▶ _TEXTE FOURNI_
┄┄┄┄┄┄┄┄┄┄

POUR LA PIPE ET L’UTOPIE
Au début des années 1960, constatant que les vacanciers de France et d’Europe du nord filaient en Espagne dépenser en pesetas le fruit de leur labeur, le Général de Gaulle prit la décision de transformer la côte vierge du Languedoc en Costa Brava à la française. On baptisa le projet Mission Racine, en référence au patronyme du haut fonctionnaire chargé de le mettre en œuvre, et on embaucha une cohorte d’architectes et d’urbanistes révélateurs de leur temps, c’est-à-dire utopistes, vêtus de tweed et fumeurs de pipe. Objectif : changer en quelques années un enfer de marigots, de vent et de moustiques, en paradis de béton pour tous.
PARCE QUE C’EST PAS L’ESPAGNE
De cette sunbelt vintage, les Toulousains d’aujourd’hui connaissent surtout Gruissan (station la plus proche de la place du Capitole dont le maire actuel est un ancien trois-quarts du Stade) et Leucate (œuvre de Georges Candilis, qui pondit chez nous le quartier du Mirail et le marché-parking des Carmes). À l’inverse, ils ignorent tout de la Grande Motte et lui préfèrent Rosas ou Platja d’Aro, des stations espagnoles tout aussi bétonnées, mais où les clopes et le carburant sont moins chers.
Dommage, car la Grande Motte gagne à être connue. Imaginée par un seul et même architecte, bâtie sur du sable et des principes humanistes, conçue pour être belle, pensée pour être durable, elle suscite autant le rejet que l’admiration. Mais qu’on la dise Grande Moche ou Grande Mode, personne, curieusement, ne doute de sa grandeur.
PARCE QUE C’EST PAS LA FLORIDE
En août 1964, en pages centrales du numéro 799 de Paris Match, on lisait : « Voici la Floride de demain : le Languedoc. Sur ces plages futuristes, un million et demi d’estivants en 1975. » Si l’on part du principe que 2016 est le demain de 1964, il convient de prévenir le visiteur n’ayant jamais mis les pieds sur le littoral héraultais, qu’il y a autant de points communs entre Miami et la Grande Motte qu’entre Manhattan et Mazamet. Il y a bien, comme en Floride, des retraités en jogging qui courent devant des bichons ou derrière des labradors ; une atmosphère de loisirs permanents et de vacances éternelles ; un 18 trous dessiné par Robert Trent Jones, créateur des plus beaux golfs de Floride, mais finalement rien que de très français, de très sudiste et de très méridional. Quant aux crocodiles, ils sont brodés sur les poitrines et pas tapis dans les marais. Mais qu’importe : il est heureux que la Grande Motte ne soit pas la Floride de demain, mais la France d’hier, ou plus précisément une idée du futur émise par les Français d’hier.

┄┄┄┄┄┄┄┄┄┄

▶ _EXTRAIT DE DONNÉES_

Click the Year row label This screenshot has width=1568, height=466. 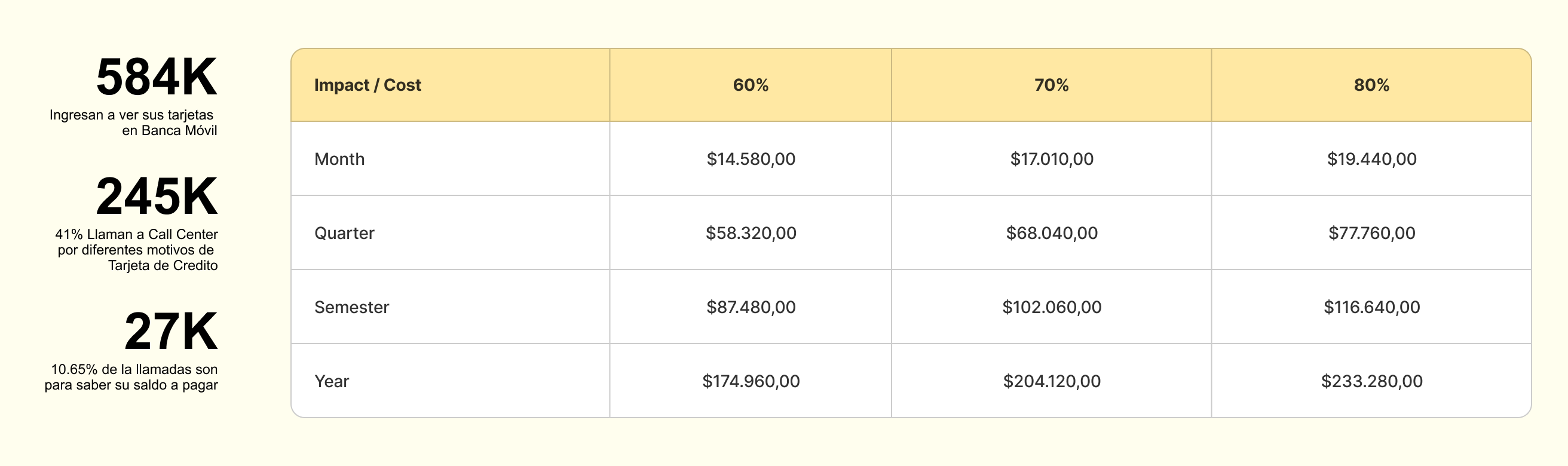pos(451,381)
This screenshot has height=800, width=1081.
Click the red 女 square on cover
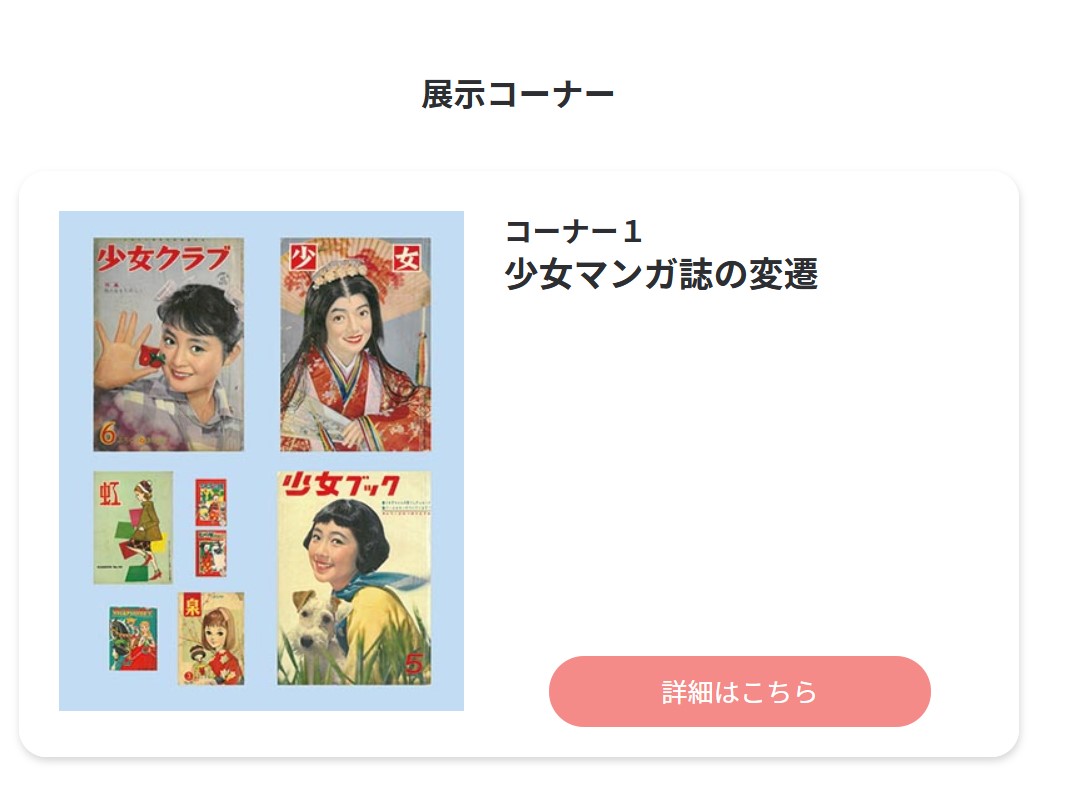(x=407, y=258)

┄┄┄┄┄┄┄┄┄┄

▶ _ÉNONCÉ A_
Dans le texte sur la Grande Motte, quel nom fut donné au projet de transformation de la côte du Languedoc ?
▶ _ÉNONCÉ B_
Recopiez fidèlement, dans le texte sur la Grande Motte, le passage qui va de « PARCE QUE C’EST PAS L’ESPAGNE » jusqu'à « de sa grandeur. » inclus.
▶ _ÉNONCÉ C_
Traduisez en anglais la phrase suivante, tirée du texte sur la Grande Motte : « Quant aux crocodiles, ils sont brodés sur les poitrines et pas tapis dans les marais. »

▶ _RÉPONSE RÉDIGÉE A_
Mission Racine.

▶ _RÉPONSE RÉDIGÉE B_
PARCE QUE C’EST PAS L’ESPAGNE
De cette sunbelt vintage, les Toulousains d’aujourd’hui connaissent surtout Gruissan (station la plus proche de la place du Capitole dont le maire actuel est un ancien trois-quarts du Stade) et Leucate (œuvre de Georges Candilis, qui pondit chez nous le quartier du Mirail et le marché-parking des Carmes). À l’inverse, ils ignorent tout de la Grande Motte et lui préfèrent Rosas ou Platja d’Aro, des stations espagnoles tout aussi bétonnées, mais où les clopes et le carburant sont moins chers.
Dommage, car la Grande Motte gagne à être connue. Imaginée par un seul et même architecte, bâtie sur du sable et des principes humanistes, conçue pour être belle, pensée pour être durable, elle suscite autant le rejet que l’admiration. Mais qu’on la dise Grande Moche ou Grande Mode, personne, curieusement, ne doute de sa grandeur.

▶ _RÉPONSE RÉDIGÉE C_
As for the crocodiles, they are embroidered on chests and not lurking in the marshes.